The
always-broadcast statement
always-broadcast flag;
The DHCP and BOOTP protocols both require DHCP and BOOTP clients to set the broadcast bit in the flags field of the BOOTP message header. Unfortunately, some DHCP and BOOTP clients do not do this, and therefore may not receive responses from the DHCP server. The DHCP server can be made to always broadcast its responses to clients by setting this flag to 'on' for the relevant scope; relevant scopes would be inside a conditional statement, as a parameter for a class, or as a parameter for a host declaration. To avoid creating excess broadcast traffic on your network, we recommend that you restrict the use of this option to as few clients as possible. For example, the Microsoft DHCP client is known not to have this problem, as are the OpenTransport and ISC DHCP clients.
The always-reply-rfc1048 statement
always-reply-rfc1048 flag;
Some BOOTP clients expect RFC1048-style responses, but do not follow RFC1048 when sending their requests. You can tell that a client is having this problem if it is not getting the options you have configured for it and if you see in the server log the message "(non-rfc1048)" printed with each BOOTREQUEST that is logged.
If you want to send rfc1048 options to such a client, you can set the always-reply-rfc1048 option in that client's host declaration, and the DHCP server will respond with an RFC-1048-style vendor options field. This flag can be set in any scope, and will affect all clients covered by that scope.
The authoritative statement
authoritative;
not authoritative;
The DHCP server will normally assume that the configuration information about a given network segment is not known to be correct and is not authoritative. This is so that if a naive user installs a DHCP server not fully understanding how to configure it, it does not send spurious DHCPNAK messages to clients that have obtained addresses from a legitimate DHCP server on the network.
Network administrators setting up authoritative DHCP servers for their networks should always write authoritative; at the top of their configuration file to indicate that the DHCP server should send DHCPNAK messages to misconfigured clients. If this is not done, clients will be unable to get a correct IP address after changing subnets until their old lease has expired, which could take quite a long time.
Usually, writing authoritative; at the top level of the file should be sufficient. However, if a DHCP server is to be set up so that it is aware of some networks for which it is authoritative and some networks for which it is not, it may be more appropriate to declare authority on a per-network-segment basis.

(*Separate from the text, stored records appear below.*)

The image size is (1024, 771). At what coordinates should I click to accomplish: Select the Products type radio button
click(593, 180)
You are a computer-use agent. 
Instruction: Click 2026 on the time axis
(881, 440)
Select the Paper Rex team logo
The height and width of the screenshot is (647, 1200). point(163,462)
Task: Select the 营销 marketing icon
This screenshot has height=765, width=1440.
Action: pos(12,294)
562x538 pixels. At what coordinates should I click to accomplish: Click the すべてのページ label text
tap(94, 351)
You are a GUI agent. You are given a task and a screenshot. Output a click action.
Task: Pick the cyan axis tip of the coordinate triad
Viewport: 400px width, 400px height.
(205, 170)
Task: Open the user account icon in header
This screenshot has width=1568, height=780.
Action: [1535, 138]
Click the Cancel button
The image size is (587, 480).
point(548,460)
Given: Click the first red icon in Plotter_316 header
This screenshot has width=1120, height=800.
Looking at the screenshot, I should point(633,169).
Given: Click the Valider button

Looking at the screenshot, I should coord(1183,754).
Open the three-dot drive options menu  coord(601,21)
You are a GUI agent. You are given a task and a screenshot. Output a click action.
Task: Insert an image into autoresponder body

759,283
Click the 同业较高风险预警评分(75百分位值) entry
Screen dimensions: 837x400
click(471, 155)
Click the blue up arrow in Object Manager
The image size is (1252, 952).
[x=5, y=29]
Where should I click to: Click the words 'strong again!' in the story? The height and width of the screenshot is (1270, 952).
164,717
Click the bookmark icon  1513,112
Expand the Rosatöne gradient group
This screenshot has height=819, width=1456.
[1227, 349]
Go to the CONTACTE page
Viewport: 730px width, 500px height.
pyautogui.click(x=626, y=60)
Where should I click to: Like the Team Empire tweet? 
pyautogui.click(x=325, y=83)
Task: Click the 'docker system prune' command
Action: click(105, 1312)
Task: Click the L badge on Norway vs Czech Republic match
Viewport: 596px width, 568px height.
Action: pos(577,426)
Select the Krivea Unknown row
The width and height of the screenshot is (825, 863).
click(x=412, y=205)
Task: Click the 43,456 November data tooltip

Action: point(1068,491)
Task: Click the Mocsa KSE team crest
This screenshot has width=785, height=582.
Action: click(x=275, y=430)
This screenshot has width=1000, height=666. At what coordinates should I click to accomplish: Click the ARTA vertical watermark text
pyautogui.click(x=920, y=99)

Note that the most specific scope for which the concept of authority makes any sense is the physical network segment - either a shared-network statement or a subnet statement that is not contained within a shared-network statement. It is not meaningful to specify that the server is authoritative for some subnets within a shared network, but not authoritative for others, nor is it meaningful to specify that the server is authoritative for some host declarations and not others.
The boot-unknown-clients statement
boot-unknown-clients flag;
If the boot-unknown-clients statement is present and has a value of false or off, then clients for which there is no host declaration will not be allowed to obtain IP addresses. If this statement is not present or has a value of true or on, then clients without host declarations will be allowed to obtain IP addresses, as long as those addresses are not restricted by allow and deny statements within their pool declarations.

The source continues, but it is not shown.